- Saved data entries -

......

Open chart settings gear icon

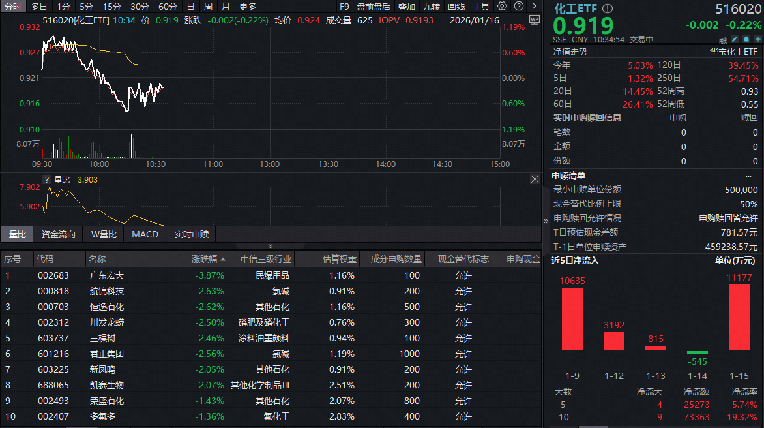coord(502,7)
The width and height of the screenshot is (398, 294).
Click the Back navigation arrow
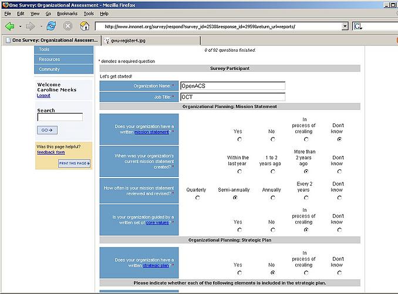(x=10, y=26)
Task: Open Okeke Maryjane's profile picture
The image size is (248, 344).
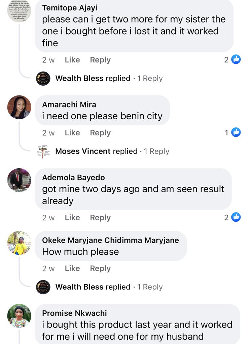Action: 19,243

......

- Task details -
Above are records with pictures; repeat the records exactly and leave the pictures out.

- Response for this exercise -
Open chart settings gear icon

coord(502,7)
The width and height of the screenshot is (398, 294).
Click the Back navigation arrow
(x=10, y=26)
Task: Open Okeke Maryjane's profile picture
The image size is (248, 344).
Action: 19,243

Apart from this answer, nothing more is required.